I want to make a crawler that will just keep going infinitely until a page has no links. Every time it crawls a page it returns the html of the webpage so I can parse it and get the title, meta tags, and information from article or p tags. I basically want it to look like this:
while(num_links_in_page > 0){
html = page.content
/* code to parse html */
insert_in_db(html, meta, title, info, url)
}
I am using php, javascript, and MySQL for the DB but I have no problem switching to python or any other language, I do not have much money for distributed systems, but I need it to be fast and not take 20 minutes to crawl 5 links like my current crawler I made from scratch does, which also stops after about 50 links.
2
Answers
What have you tried to further your progress? You need a lot more than what you have above. You need something along these lines below:
http://talkerscode.com/webtricks/create-simple-web-crawler-using-php-and-mysql.php
The slowest part of your crawler is fetching the page. This can be solved via multiple processes (threads) running independently of one another. Perl can spawn processes. PHP 8 has "parallel". Shell scripts (at least on Linux-like OSs) can run things in the "background". I recommend 10 simultaneous processes as a reasonable tradeoff among various competing resource limits, etc.

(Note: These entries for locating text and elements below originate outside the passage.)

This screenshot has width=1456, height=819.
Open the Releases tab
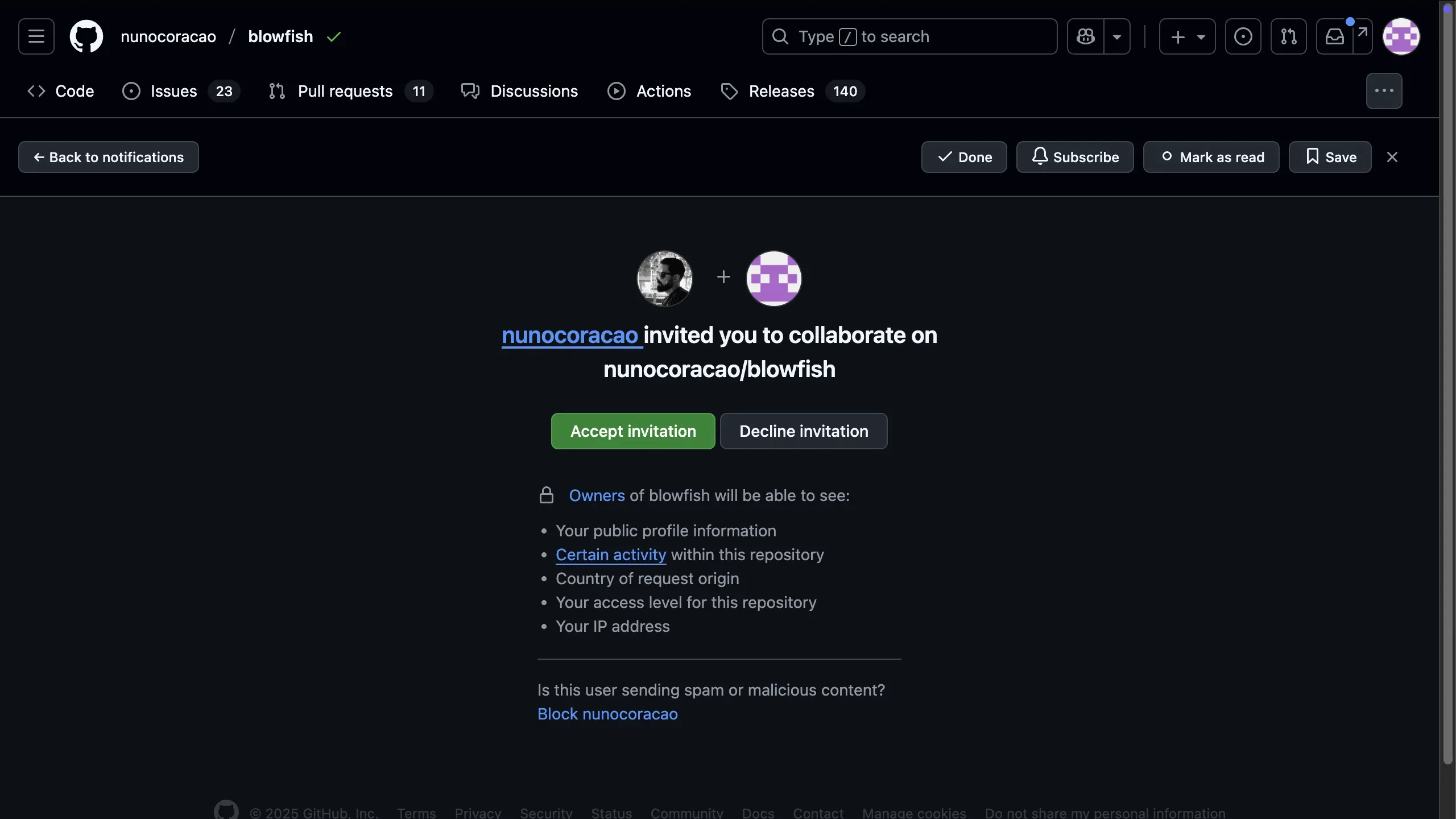pos(781,91)
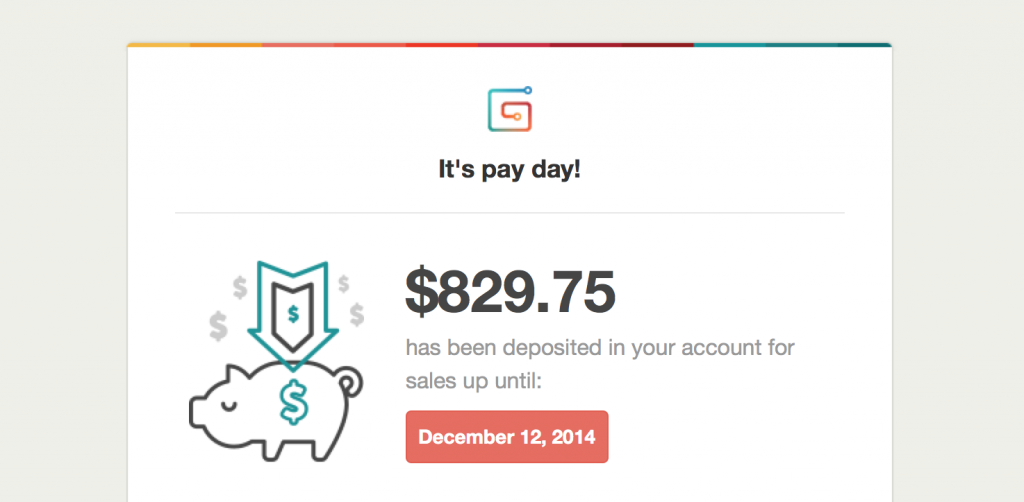Click the "sales up until:" text line

[x=473, y=381]
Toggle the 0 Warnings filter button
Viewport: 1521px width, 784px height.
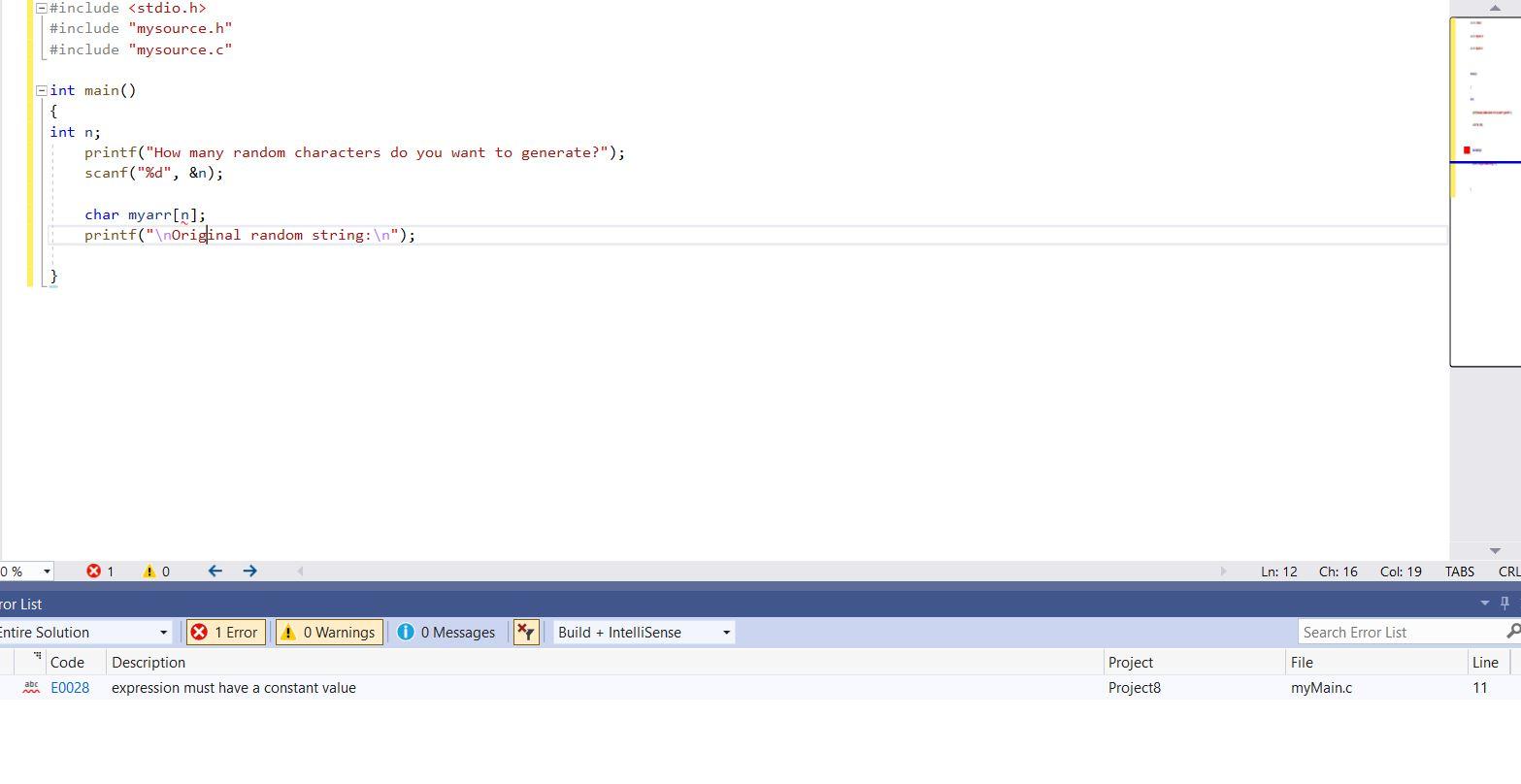click(328, 632)
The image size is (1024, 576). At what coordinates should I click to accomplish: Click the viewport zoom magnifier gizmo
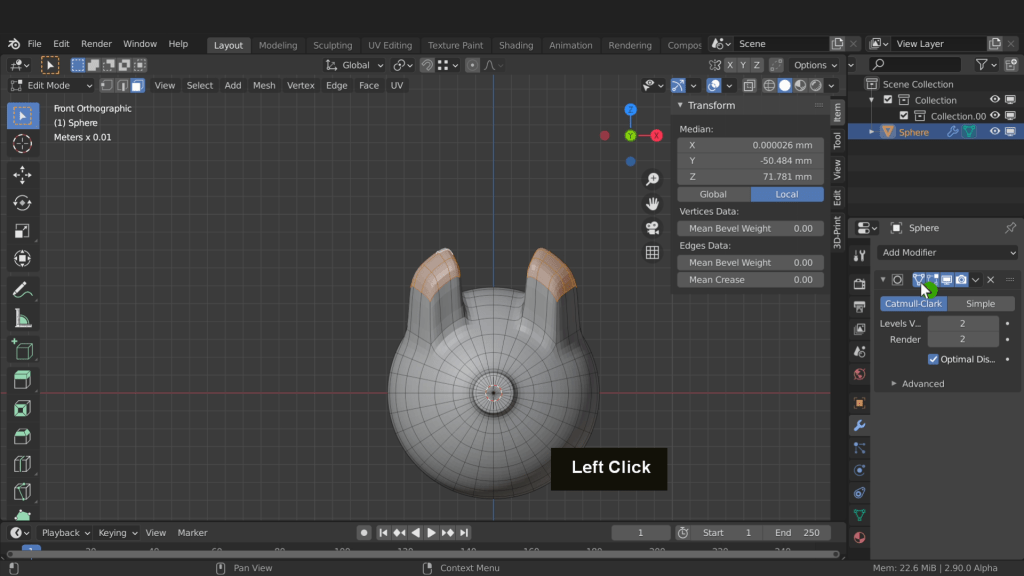point(652,179)
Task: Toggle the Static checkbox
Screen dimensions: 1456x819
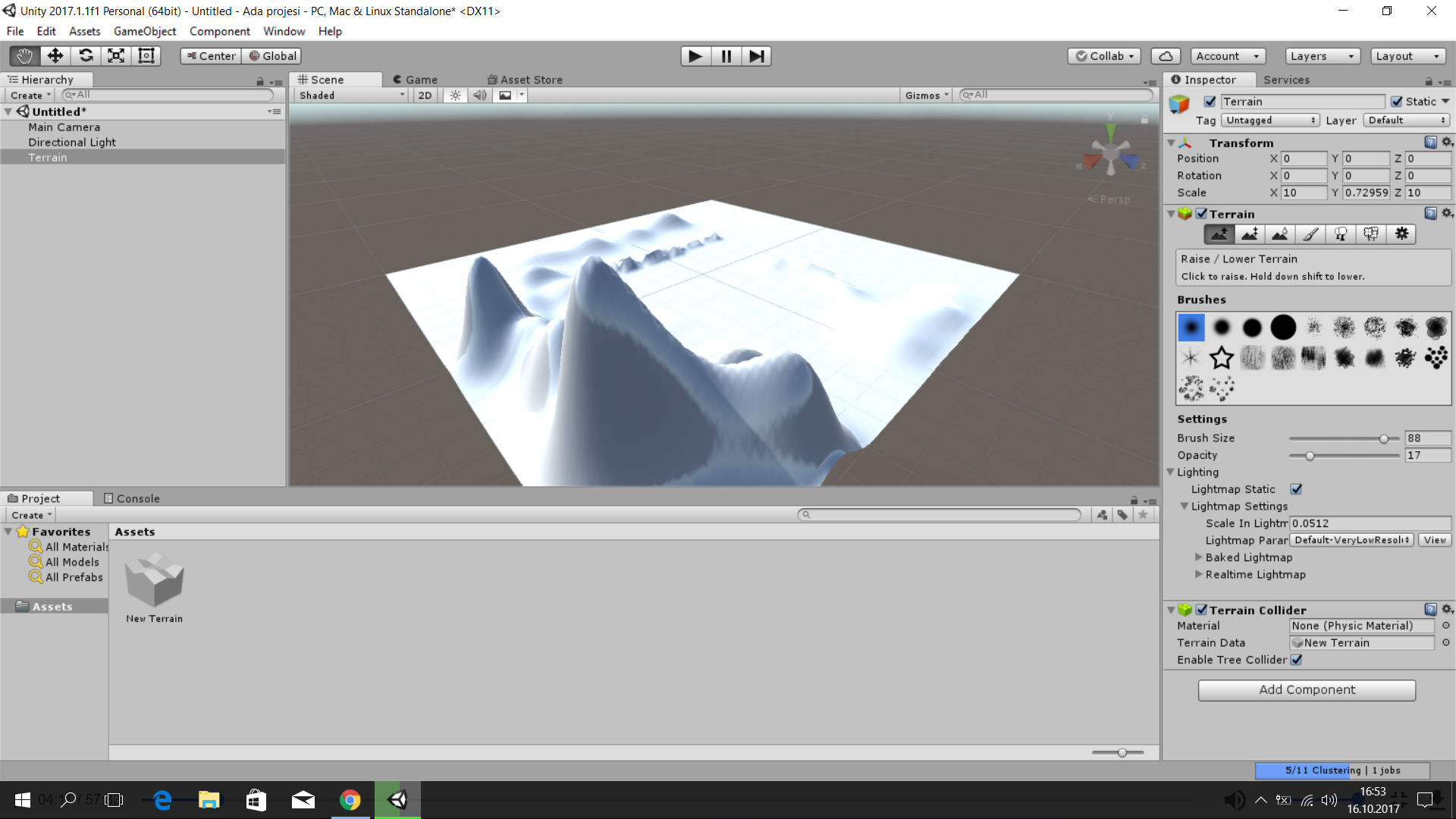Action: click(1397, 102)
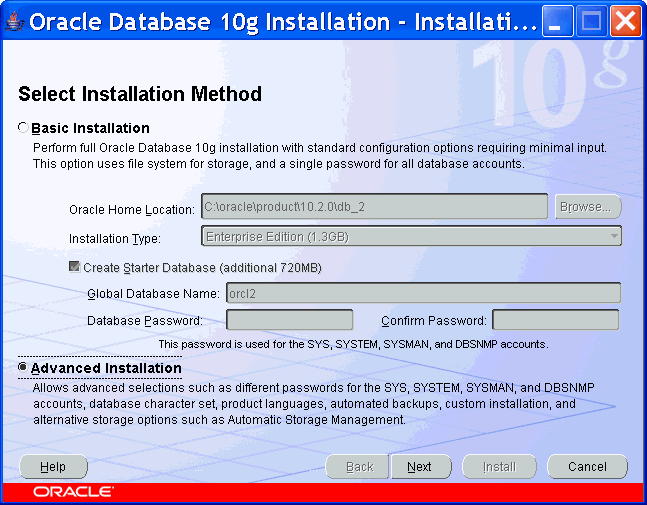647x505 pixels.
Task: Select the Basic Installation radio button
Action: coord(24,128)
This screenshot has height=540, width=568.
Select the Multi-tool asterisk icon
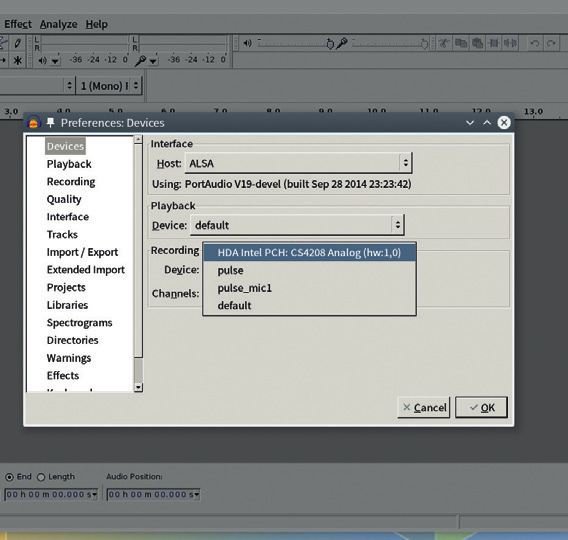[x=17, y=60]
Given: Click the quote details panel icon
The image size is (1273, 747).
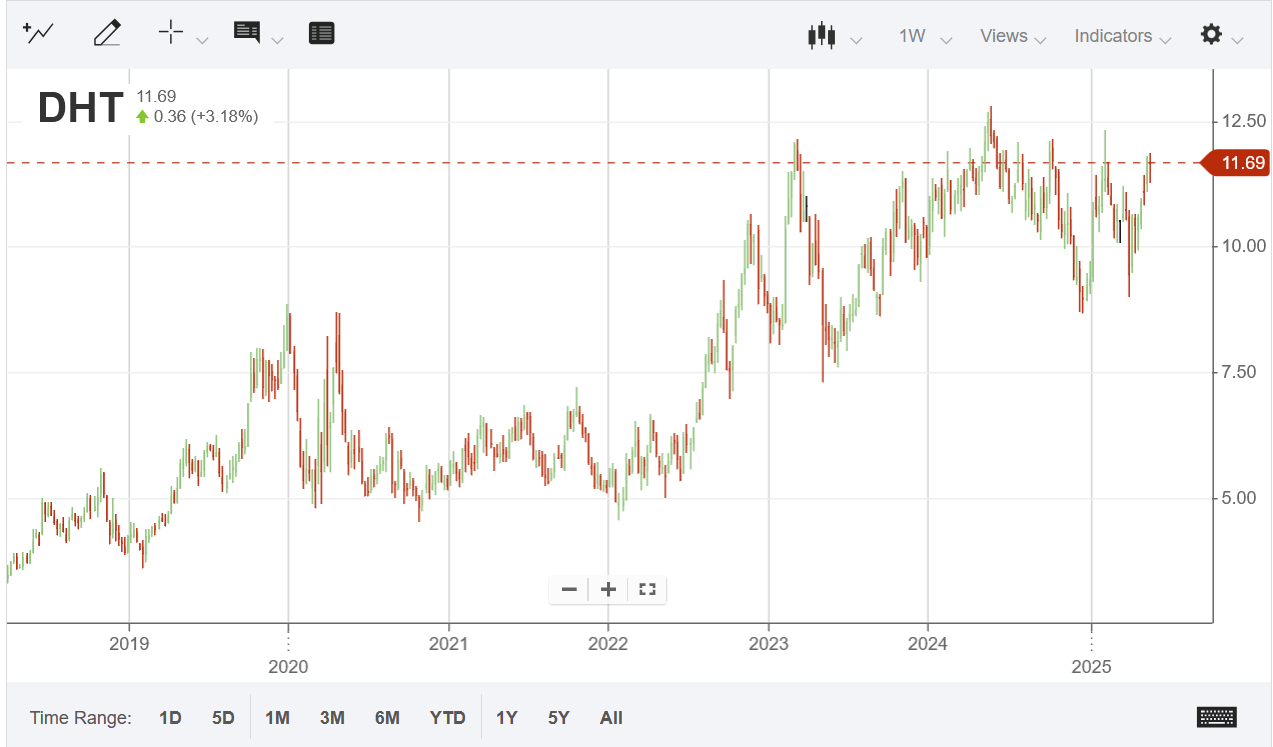Looking at the screenshot, I should (321, 32).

For Perl, CPAN’s "Mechanize" will do all the parsing for you and provide an array of links.
The second slowest part is inserting rows into the table one at a time. Collect them up and build a multi-row "batch"
INSERT
. I recommend limiting the batch to 100 rows.You also need to avoid crawling the same site repeatedly. To assist with that, I suggest a
TIMESTAMP
be included with each row. (Plus other logic.)With the above advice, I would expect at least 10 new links per second. And no "stop after 50". OTOH, there are several things that can cause slowdowns or hiccups — huge pages, distant domains, access denied, etc.
Also, don’t pound on a single domain. Perhaps a DOS monitor saw 50 requests in a few seconds and blacklisted your IP address. So, be sure to delay several seconds between following a link to any domain you have recently fetched a page from.
Even without my above advice, your "20", "5", and "50" seem to point to other bugs.